● RECORDED INFORMATION
· · · · ·

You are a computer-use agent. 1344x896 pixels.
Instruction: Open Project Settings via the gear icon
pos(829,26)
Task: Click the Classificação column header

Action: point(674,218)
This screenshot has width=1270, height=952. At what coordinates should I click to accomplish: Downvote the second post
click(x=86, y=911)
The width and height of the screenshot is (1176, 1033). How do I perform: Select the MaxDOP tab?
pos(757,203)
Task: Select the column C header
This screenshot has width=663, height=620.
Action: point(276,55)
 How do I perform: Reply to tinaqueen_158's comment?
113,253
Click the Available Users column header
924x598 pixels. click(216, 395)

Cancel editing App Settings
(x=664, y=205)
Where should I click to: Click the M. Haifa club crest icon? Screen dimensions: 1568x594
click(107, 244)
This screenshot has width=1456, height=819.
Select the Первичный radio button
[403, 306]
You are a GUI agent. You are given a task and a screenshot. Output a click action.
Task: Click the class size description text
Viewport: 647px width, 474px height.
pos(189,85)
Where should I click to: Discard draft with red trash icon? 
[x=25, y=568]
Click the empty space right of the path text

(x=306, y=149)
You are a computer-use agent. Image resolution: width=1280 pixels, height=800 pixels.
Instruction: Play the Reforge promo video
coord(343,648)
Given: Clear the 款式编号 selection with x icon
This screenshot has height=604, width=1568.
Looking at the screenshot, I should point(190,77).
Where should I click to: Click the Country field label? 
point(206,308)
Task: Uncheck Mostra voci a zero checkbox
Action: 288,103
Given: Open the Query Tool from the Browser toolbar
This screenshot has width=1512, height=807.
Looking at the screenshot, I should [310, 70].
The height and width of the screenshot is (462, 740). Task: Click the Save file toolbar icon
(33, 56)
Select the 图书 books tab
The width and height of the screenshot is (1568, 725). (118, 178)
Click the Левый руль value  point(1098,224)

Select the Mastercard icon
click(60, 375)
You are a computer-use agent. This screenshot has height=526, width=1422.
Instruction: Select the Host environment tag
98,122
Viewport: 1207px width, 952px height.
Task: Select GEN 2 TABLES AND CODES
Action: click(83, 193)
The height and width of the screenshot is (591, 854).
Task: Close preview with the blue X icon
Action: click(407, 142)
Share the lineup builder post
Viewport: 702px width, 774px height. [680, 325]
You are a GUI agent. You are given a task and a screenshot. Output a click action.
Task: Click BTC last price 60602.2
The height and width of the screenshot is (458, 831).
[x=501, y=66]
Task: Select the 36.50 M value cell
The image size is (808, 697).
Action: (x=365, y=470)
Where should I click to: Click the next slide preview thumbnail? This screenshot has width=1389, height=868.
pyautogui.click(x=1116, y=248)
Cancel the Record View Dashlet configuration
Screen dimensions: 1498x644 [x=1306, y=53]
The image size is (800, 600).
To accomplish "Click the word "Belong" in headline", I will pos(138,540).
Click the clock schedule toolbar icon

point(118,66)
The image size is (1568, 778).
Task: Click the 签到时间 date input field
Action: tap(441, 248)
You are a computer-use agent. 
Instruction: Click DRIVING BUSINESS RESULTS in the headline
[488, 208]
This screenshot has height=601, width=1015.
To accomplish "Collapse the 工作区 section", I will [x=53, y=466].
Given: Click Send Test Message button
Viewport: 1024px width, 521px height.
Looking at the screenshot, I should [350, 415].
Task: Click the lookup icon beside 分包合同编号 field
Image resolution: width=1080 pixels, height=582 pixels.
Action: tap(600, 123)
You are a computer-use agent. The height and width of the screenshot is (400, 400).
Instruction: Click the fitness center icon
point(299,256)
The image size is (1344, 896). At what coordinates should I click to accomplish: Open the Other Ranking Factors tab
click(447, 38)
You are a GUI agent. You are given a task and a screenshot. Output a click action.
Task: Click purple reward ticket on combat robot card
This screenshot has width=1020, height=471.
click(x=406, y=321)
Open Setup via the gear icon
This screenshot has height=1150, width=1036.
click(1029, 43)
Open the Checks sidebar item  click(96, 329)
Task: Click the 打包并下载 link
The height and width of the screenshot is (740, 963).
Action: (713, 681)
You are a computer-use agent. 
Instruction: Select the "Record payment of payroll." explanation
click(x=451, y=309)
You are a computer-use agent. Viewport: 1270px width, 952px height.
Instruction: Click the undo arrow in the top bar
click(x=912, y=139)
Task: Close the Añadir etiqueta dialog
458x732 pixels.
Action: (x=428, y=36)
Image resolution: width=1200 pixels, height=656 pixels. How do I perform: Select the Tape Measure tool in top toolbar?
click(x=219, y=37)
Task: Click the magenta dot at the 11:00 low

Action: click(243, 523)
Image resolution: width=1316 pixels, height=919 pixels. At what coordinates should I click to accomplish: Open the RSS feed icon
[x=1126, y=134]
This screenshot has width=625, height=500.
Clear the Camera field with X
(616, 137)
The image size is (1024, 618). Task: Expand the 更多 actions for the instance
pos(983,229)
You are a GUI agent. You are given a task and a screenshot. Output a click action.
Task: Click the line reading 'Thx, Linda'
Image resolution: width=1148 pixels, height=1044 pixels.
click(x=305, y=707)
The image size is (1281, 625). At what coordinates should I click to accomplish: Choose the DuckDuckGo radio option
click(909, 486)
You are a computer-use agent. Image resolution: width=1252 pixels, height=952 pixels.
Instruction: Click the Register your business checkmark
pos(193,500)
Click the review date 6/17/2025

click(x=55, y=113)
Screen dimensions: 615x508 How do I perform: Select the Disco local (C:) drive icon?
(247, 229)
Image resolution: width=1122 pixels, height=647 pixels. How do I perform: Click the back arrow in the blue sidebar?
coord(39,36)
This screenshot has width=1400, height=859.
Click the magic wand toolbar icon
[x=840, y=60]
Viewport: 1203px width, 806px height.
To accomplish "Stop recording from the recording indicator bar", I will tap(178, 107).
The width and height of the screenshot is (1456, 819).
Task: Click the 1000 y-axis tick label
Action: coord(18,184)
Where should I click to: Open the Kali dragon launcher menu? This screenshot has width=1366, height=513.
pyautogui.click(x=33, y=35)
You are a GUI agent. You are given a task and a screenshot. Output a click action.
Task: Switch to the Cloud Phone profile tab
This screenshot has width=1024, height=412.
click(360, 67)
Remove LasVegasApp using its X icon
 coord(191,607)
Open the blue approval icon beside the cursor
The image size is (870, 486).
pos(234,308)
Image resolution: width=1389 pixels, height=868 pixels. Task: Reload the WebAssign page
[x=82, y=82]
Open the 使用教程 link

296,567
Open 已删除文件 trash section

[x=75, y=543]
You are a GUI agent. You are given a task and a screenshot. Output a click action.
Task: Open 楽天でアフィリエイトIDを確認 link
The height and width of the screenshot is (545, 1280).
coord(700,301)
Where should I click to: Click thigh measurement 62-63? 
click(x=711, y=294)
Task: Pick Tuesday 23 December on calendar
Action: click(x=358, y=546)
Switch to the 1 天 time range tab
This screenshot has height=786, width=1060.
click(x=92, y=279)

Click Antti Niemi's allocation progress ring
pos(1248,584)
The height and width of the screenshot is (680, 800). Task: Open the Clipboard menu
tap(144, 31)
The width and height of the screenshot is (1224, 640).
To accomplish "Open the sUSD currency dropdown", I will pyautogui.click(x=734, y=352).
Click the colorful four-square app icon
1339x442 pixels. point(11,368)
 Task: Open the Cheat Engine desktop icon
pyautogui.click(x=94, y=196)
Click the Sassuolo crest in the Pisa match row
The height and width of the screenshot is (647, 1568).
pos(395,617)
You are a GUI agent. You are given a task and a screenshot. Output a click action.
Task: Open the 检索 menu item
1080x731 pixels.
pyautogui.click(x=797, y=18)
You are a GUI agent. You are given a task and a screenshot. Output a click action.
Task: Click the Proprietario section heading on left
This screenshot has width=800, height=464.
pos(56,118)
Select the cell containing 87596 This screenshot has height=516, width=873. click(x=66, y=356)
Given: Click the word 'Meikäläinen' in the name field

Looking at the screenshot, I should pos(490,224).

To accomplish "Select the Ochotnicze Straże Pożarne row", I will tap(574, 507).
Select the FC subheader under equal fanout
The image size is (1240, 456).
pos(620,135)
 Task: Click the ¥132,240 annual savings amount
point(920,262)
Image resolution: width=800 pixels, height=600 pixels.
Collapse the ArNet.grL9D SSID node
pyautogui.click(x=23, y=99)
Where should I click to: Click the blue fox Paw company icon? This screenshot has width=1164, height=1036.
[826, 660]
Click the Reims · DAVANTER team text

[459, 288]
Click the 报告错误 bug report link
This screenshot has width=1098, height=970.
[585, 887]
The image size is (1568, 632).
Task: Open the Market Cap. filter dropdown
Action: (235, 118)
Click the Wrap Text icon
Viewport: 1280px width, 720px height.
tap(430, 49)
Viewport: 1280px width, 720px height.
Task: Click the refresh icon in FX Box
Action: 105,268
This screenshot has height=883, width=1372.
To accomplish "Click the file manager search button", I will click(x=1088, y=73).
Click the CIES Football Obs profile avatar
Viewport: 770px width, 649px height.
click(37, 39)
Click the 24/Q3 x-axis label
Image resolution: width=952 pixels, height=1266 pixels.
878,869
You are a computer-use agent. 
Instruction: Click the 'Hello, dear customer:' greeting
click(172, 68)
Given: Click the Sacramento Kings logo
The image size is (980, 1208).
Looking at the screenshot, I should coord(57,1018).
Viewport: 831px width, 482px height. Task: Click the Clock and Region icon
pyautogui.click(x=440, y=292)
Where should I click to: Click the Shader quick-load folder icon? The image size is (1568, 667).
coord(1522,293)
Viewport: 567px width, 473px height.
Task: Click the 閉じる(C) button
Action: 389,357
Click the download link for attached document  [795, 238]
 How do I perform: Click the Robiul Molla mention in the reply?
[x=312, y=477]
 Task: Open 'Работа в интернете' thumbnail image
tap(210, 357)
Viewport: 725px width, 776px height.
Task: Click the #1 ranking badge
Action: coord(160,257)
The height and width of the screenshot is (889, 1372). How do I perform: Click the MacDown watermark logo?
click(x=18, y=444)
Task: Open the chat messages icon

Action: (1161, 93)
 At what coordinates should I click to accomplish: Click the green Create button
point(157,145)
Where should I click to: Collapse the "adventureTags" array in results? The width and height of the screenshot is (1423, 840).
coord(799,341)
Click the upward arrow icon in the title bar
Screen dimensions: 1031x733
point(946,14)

· · · · ·

● WHAT YOU SHOULD DO
Quote, word for word, the part of the listing that opens with the line containing "You are a computer-use agent. Image resolution: width=1252" and closes with the line containing "[x=840, y=60]".

● ANSWER FOR THE TASK
You are a computer-use agent. Image resolution: width=1252 pixels, height=952 pixels.
Instruction: Click the Register your business checkmark
pos(193,500)
Click the review date 6/17/2025

click(x=55, y=113)
Screen dimensions: 615x508 How do I perform: Select the Disco local (C:) drive icon?
(247, 229)
Image resolution: width=1122 pixels, height=647 pixels. How do I perform: Click the back arrow in the blue sidebar?
coord(39,36)
This screenshot has width=1400, height=859.
Click the magic wand toolbar icon
[x=840, y=60]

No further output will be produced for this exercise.